Otoyollarımızda şerit disiplininin
olmaması ve otomobillerin makaslama yapması nedeniyle bugün yollarımızda az
sayıdaki 2016 model ve üstü
şehirlerarası otobüslerin AEBS’ si
sürücü hatası olmaksızın devreye girmekte, emniyet kemeri takmamış sürücü ve
yolcuların koltuktan fırlamalarına neden olmakta ve bundan dolayı da iptal
edilmektedir. Almanya 30 km / h’ nin
üzerinde bu iptali engellemek için Trafik Kanununda (StVO) değişiklik yapmayı tartışmaktadır. Bizde de bu yapılmalıdır.
ARKADAN ARAÇ GİRİŞİNE KARŞI KORUMA – AAGKK (RUPD):
Teknik mevzuatta "Arkadan Araç
Girişine Karşı Koruma" (AAGKK)
diye adlandırılan, bazen “Arka Koruma” veya sanayide
"Arka
Tampon" denilen İngilizce adı RUPD (Rear Underrun Protection Device) ECE R 58. 2
teknik mevzuatına göre belli noktalara uygulanacak kuvvetler altında en çok 400 mm ezilecek şekilde tasarlanmakta
ve test edilmektedir.
56 km / h hız ile olacak bir arkadan çarpışmada
yaklaşık 100 kN (10t) bir kuvvet
oluştuğu hesaplanmış ve ölçülmüştür. ECE
R 58. 2 mevzuatına göre hazırlanan düzenek ile testin de bu şartlarda yapılması
istenmiştir. Bu hızdaki bir çarpışma sırasında çarpan otomobildeki yolcuların
germeli emniyet kemeri ve hava yastıkları ile korunacağı varsayılmıştır.

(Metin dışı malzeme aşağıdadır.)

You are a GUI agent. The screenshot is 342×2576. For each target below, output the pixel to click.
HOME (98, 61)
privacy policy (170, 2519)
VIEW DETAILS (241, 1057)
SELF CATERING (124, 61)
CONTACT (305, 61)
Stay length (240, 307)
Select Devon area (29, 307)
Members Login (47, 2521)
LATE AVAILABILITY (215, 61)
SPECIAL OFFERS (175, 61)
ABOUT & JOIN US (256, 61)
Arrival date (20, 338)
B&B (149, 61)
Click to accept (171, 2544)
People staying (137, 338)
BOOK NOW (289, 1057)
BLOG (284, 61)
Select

AAGKK düzeneği 400 mm ezilerek çarpan aracın Kinetik Enerjinin bir kısmını
soğurarak gelen ivmeyi düşürmektedir. Bu ezilme enerjinin soğrulduğu ve bu
düzeneğin işe yaradığı anlamına gelir. Yapılan bazı testlerde ölçülen ivme iyi
bir tasarımla 21 g’ den 14 g’ ye kadar yaklaşık % 33 düşürülmüştür.
1. 9. 2019’ da yeni tip onayı alacak ağır
taşıtlar için devreye giren ve tip onayı mevcut araçlarda 1. 9. 2021’ den itibaren zorunlu olacak olan ECE R 58. 3 seviyesinde bu test yükü 180 kN (18 t) olmaktadır.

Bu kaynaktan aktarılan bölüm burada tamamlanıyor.